I use SHGetFileInfo(SHGFI_SYSICONINDEX | SHGFI_USEFILEATTRIBUTES) to
obtain the icon associated with a file extension. I need it for the
drag'n'drop icons on Vista, so I use it with
SHGetImageList(SHIL_JUMBO) and IImageList::GetIcon().
Unfortunately it seems that this only returns nice 256x256 icons for
standard entities, and for most 3rd party file-extensions (such as
PDF,RAR) it returns a 256x256 icon with a puny 16x16 version of the
file-icon painted in the upper-left corner. I did expect it to at
least use the 32x32 version (or largest possible) and scale it onto
the 256x256 canvas.
The problem is that I have no way to detect when this happens! I want
an icon that fills the entire 256x256 canvas.
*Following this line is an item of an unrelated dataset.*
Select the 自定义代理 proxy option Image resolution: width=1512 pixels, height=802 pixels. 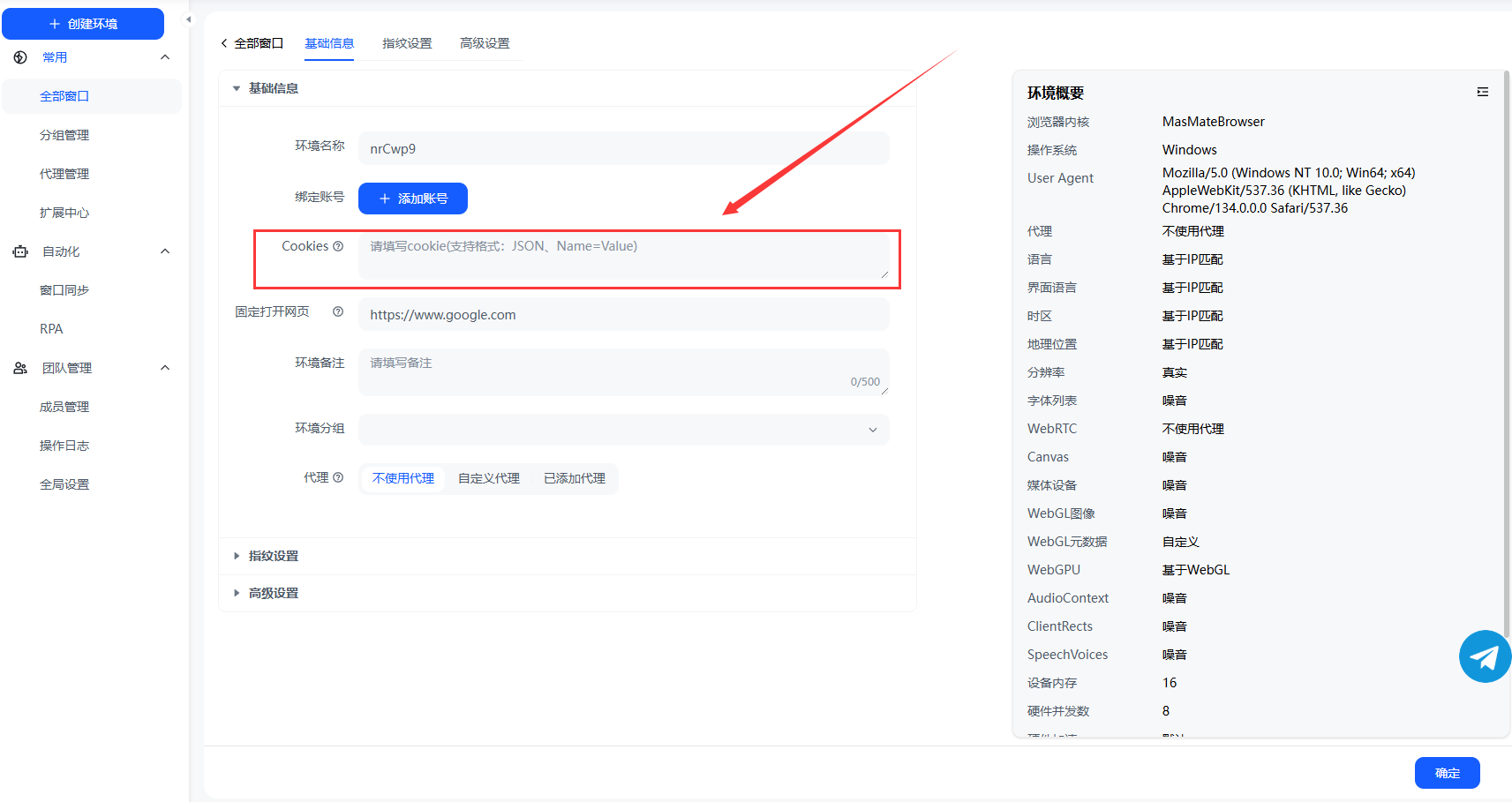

SHGetImageList(SHIL_EXTRALARGE) does return a proper icon that I can
rescale, but I need to know when the jumbo icons are actually
available, because I prefer to display the them.
Anyone managed to extract custom 256x256 icons successfully or know
how to detect when it fails to provide a proper result? Does this
really mean I have to go through the Registry and do everything
SHGetFileInfo() and SHGetImageList() was supposed to do for me?
regards
bjarke
What I am seeing is that the jumbo image list scales non-jumbo icons to 48x48. Clearly the list-view has access to the original icon size because it centres the image. IImageList2::GetOriginalSize looks like just the ticket, but sadly it just returns E_NOTIMPL. I stepped through it in the debugger and it seems to be failing because of an incorrectly constructed vtable :-(
--
Jim Barry, MVP (Windows SDK)
Scratch that - I was misled by bogus info in the debugger. What is actually happening is that the system image list in Vista is a special kind of "layered" image list that combines a foreground and background image list. This layered image list does not implement IImageList2::GetOriginalSize. The background image is the frame drawn around icons that are smaller than the image list size.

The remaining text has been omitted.